I was in Ashland at the Oregon Shakespeare Festival when Rabbi Margaret asked me to prepare a reflection (or something like one) for this afternoon. So Shakespeare was on my mind, as are so many other things as I prepare to retire from my job as a full time change agent in the world of breast cancer and as I confront what seems to be a medical condition that is hard to define.
So I guess you could say that the theme of this reflection is change and uncertainty and how we deal with it.
Maybe the only thing that's not uncertain about change is that it's inevitable. You probably know that. But it seems to me that change happens to us in ways we expect (like Rosh Hashanah or choosing to have a child), in ways we don’t expect (like illness or accident) and in ways we work to make happen (like going on a weight loss diet, or in my case, pushing for changes in cancer policy).
What’s less inevitable is how we respond to the changes we don't anticipate: we can embrace them; we can be paralyzed by them; we can learn from them, and, sometimes, we can respond in all these ways at the same time
All change brings uncertainty. Some types of uncertainty are worse than others. The uncertainty that accompanies the possibility of having a dreaded disease ranks in my world among of the worst of all.
When I was diagnosed with breast cancer at the age of 41, I quickly learned that there was little I could do to change the outcome of my illness. I’ve had all the treatments, and time will tell. So all that there was to do to affect that outcome, I did.
Then I found myself thinking about the hundreds of thousands of women who would be diagnosed after I was, and what might be done to create a more certain future for them, and a different future for the generation of women and men that will follow after them. These thoughts led me to my work as a breast cancer activist.
I've done this work for 15 years. I know that my activism has taught me a great deal. Keeping my ears and heart open to the many wonderful– and some not so wonderful -- people I’ve met doing this work has fueled my work to change the direction of breast cancer treatment and prevention. And I can honestly say that I have had an impact – on the lives of people I've touched over the years, and the policy decisions that are being made about cancer in this country and beyond. Now that I've announced my retirement, people I don't even know are writing to thank me for things that I did, some of which I don't even remember doing. It's touching, and a little embarrassing.
One of the reasons it's a little embarrassing is that no one works alone, and often people with the biggest mouths or those sitting in the chair nearest the camera get the most credit for the work done by many, many people.
Reflecting on 15 years of activism has reminded me that the kind of change that we work to make happen takes a long time, often longer than we have the time or energy for. So deciding to step aside so others can lead leaves me thinking about the uncertainty of what lies ahead for the things I have spent so much of my life working on: the work of challenging peoples' assumptions, getting them to think in new ways about things they think they already know, and inspiring them to act in a way that will have benefits for all of us.
And uncertainty is no small thing.

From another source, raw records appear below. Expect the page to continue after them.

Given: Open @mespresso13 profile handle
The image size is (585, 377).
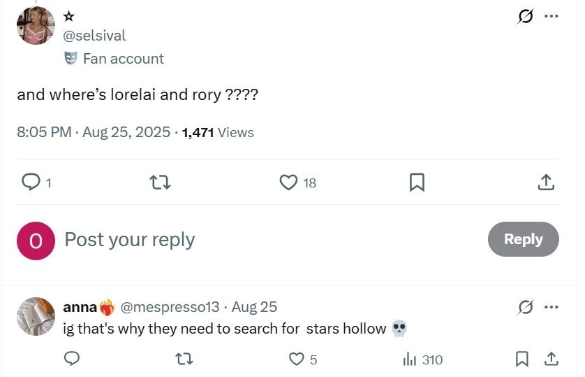Looking at the screenshot, I should [x=170, y=307].
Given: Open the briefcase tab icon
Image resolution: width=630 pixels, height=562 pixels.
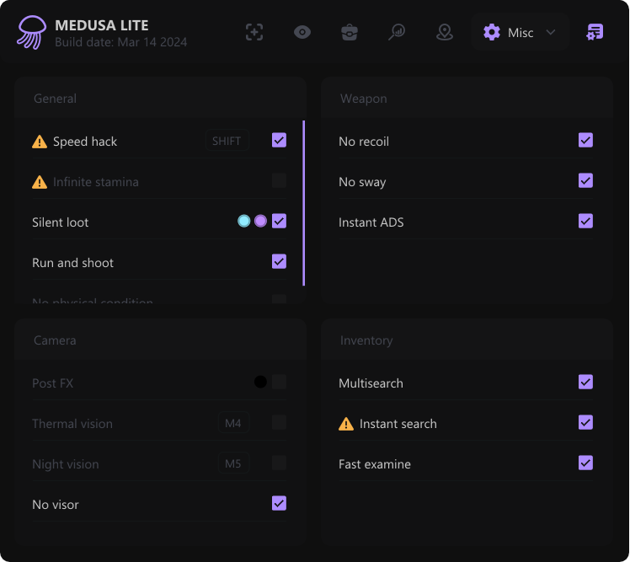Looking at the screenshot, I should [x=350, y=32].
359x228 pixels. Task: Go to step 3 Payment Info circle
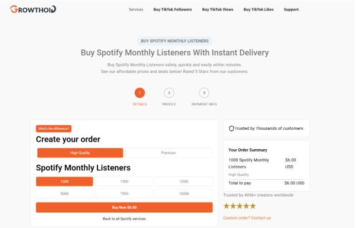coord(204,93)
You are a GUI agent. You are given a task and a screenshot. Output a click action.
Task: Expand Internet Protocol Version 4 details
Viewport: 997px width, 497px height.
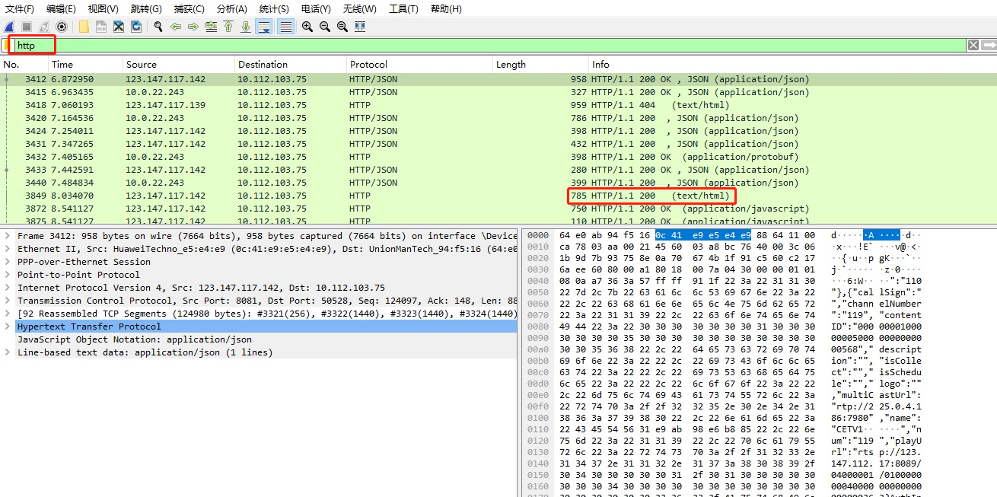(8, 288)
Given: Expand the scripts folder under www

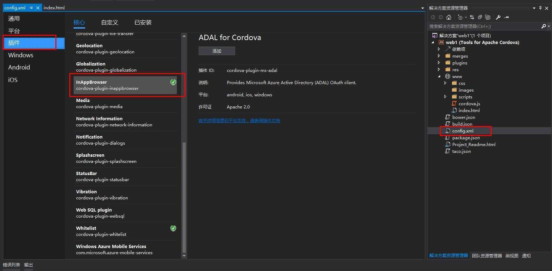Looking at the screenshot, I should click(x=446, y=97).
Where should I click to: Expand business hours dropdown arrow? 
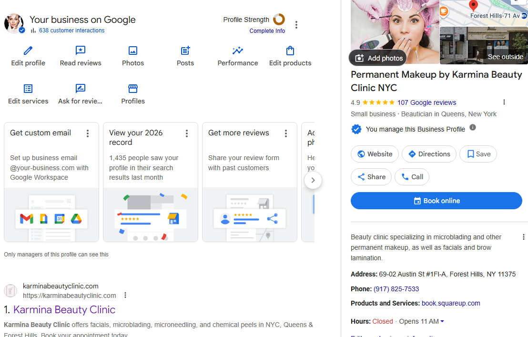click(x=442, y=322)
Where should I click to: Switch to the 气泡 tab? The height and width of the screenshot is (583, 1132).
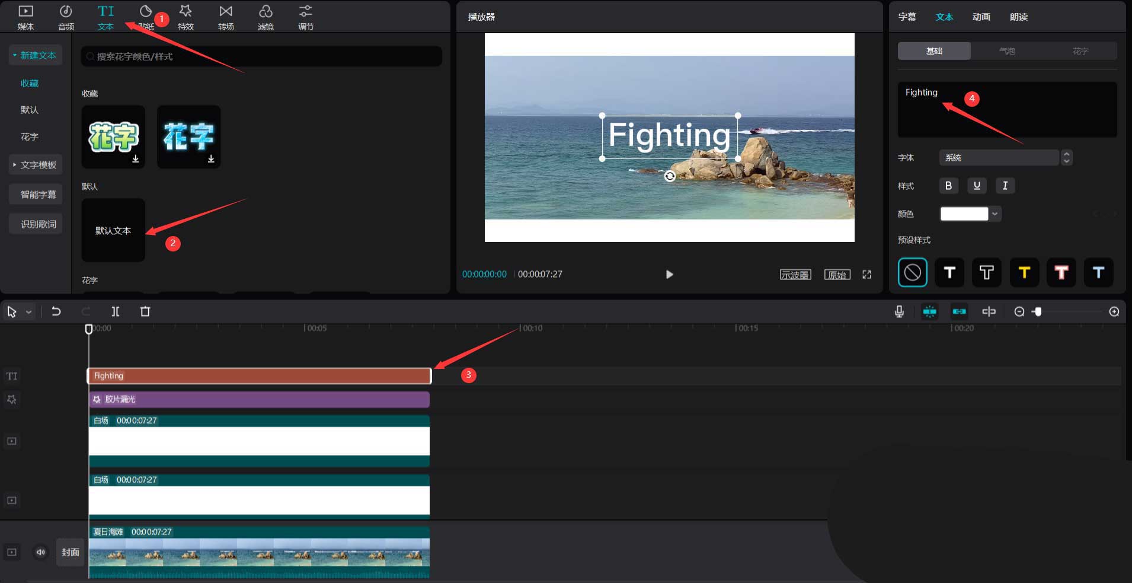(1007, 51)
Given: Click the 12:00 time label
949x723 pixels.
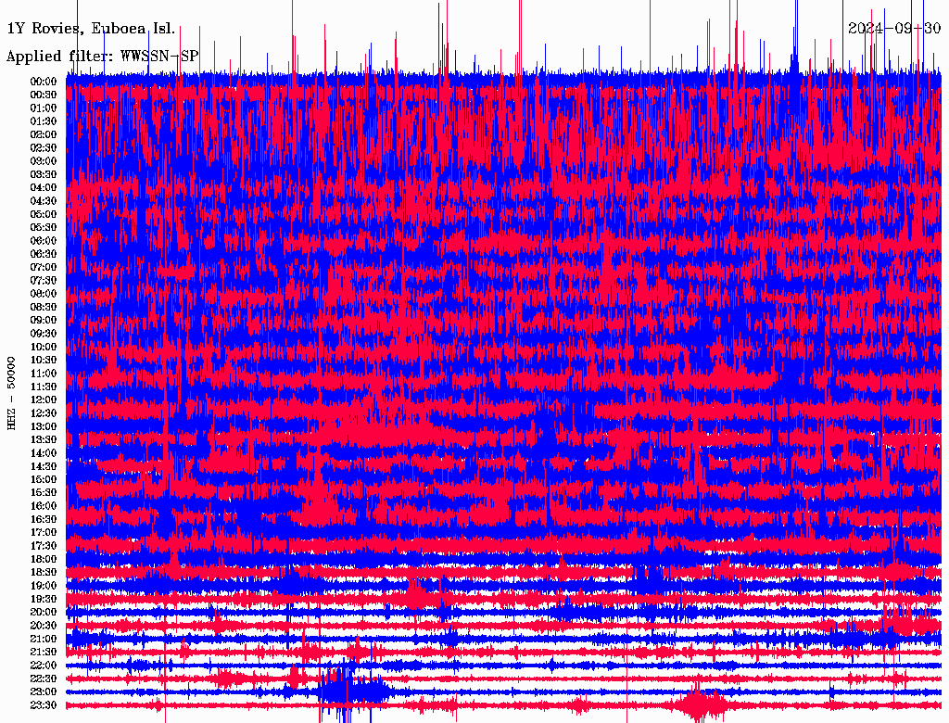Looking at the screenshot, I should tap(44, 400).
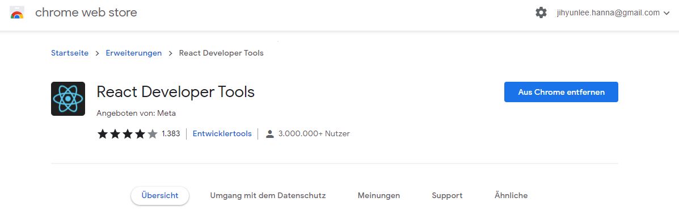Open the jihyunlee.hanna@gmail.com account menu
The image size is (679, 214).
click(x=608, y=13)
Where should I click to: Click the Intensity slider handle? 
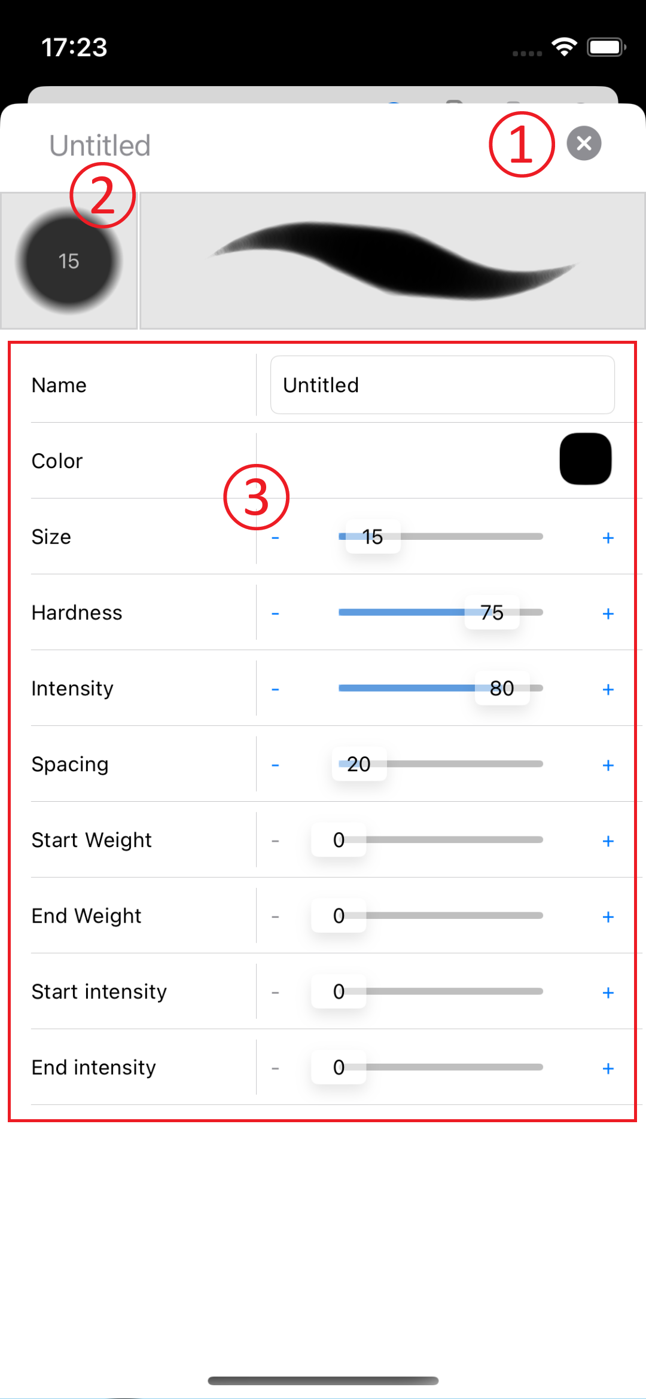[502, 688]
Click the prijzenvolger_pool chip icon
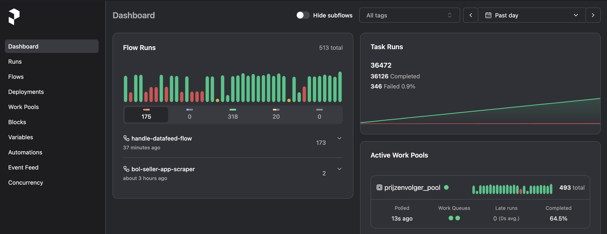The height and width of the screenshot is (234, 607). point(379,187)
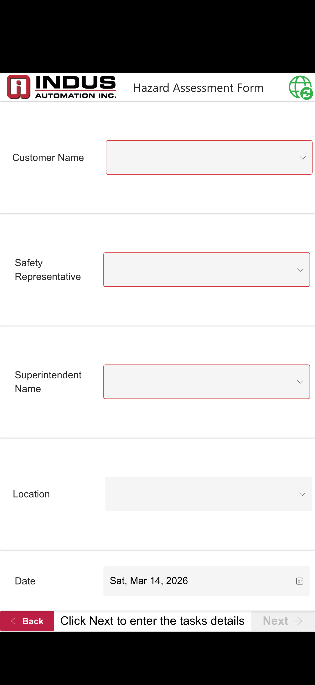
Task: Click the Location label
Action: point(31,494)
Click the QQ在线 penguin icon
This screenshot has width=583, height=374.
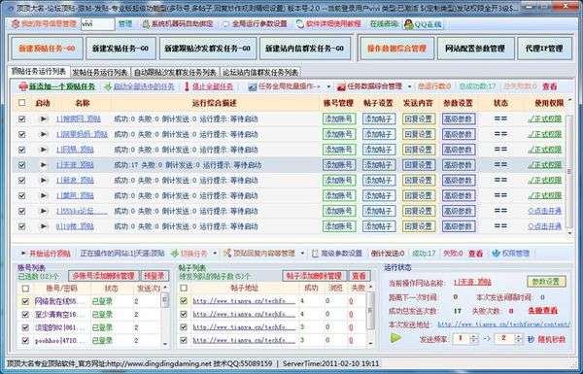click(x=409, y=24)
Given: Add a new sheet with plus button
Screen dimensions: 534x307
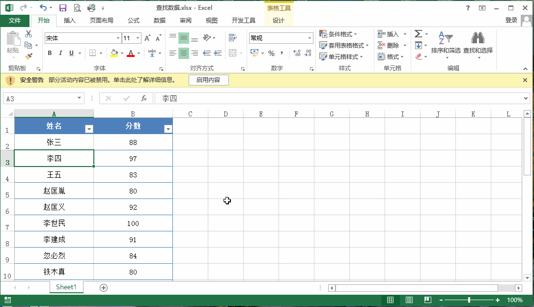Looking at the screenshot, I should [x=103, y=288].
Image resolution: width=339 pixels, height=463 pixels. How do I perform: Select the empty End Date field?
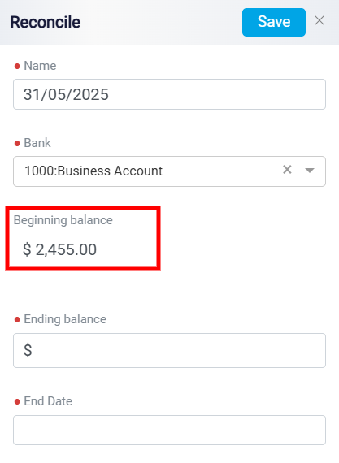pyautogui.click(x=169, y=430)

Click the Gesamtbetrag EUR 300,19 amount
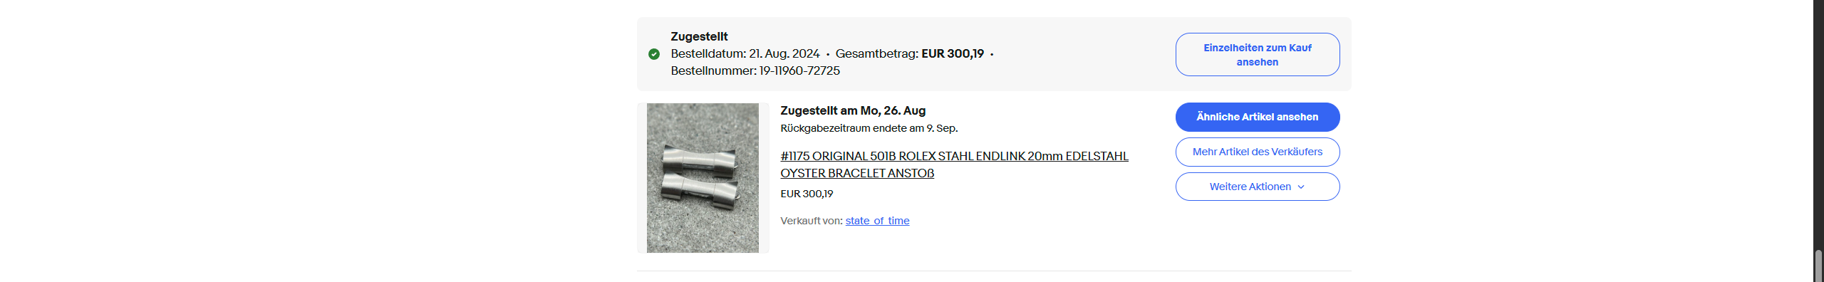(953, 53)
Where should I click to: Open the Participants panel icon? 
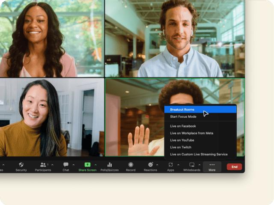pos(43,165)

Shakespeare said it best in Hamlet. Hamlet makes a famous speech in Act III that starts out "to be, or not to be." But the part that actually talks about uncertainty comes later on, and goes like this:
But that the dread of something after death,
The undiscovered country from whose bourn
No traveler returns, puzzles the will
And makes us rather bear those ills we have
Than fly to others that we know not of?
Thus conscience does make cowards of us all,
And thus the native hue of resolution
Is sicklied o'er with the pale cast of thought,
And enterprises of great pitch and moment
With this respect their currents turn awry,
And lose the name of action.
I saw Hamlet twice recently at the Oregon Shakespeare Festival, but this quote had been sent to me several years ago by a young woman named Julia. Julia's breast cancer had been mis-diagnosed for a long time, and, by the time it was found, her disease was very far advanced. Julia is an artist, and the action she took was to turned her experience into a very powerful exhibit of photographs about what it means to be Julia. I met her at a symposium at which we were both presenting talks on the ethics of breast cancer. We made a fast connection, and spent many hours talking, first in person, then by e-mail and phone, since we live on opposite sides of the country.
Julia is not yet 40 and she has two pre-teenage daughters. She wrote to me recently that has decided to stop treatment for her advanced breast cancer, and accept palliative care. She wrote, "I feel like I have made the right choice. And, as Bernard Shaw says, 'the world belongs to the masters of reality.'"
For Julia, this change in her life is about both learning from and embracing change in the face of great uncertainty about, not what the future holds, but how it will unfold for her.
In the words of Shakespeare, it seems to me that Julia has not let her will be puzzled by the dread of something after death. And I think that, maybe, just maybe, it's that kind of courage that gets each of us through another day, and – God willing – another year. Keeping our eyes open in the face of uncertainty is one important way to not lose the name of action.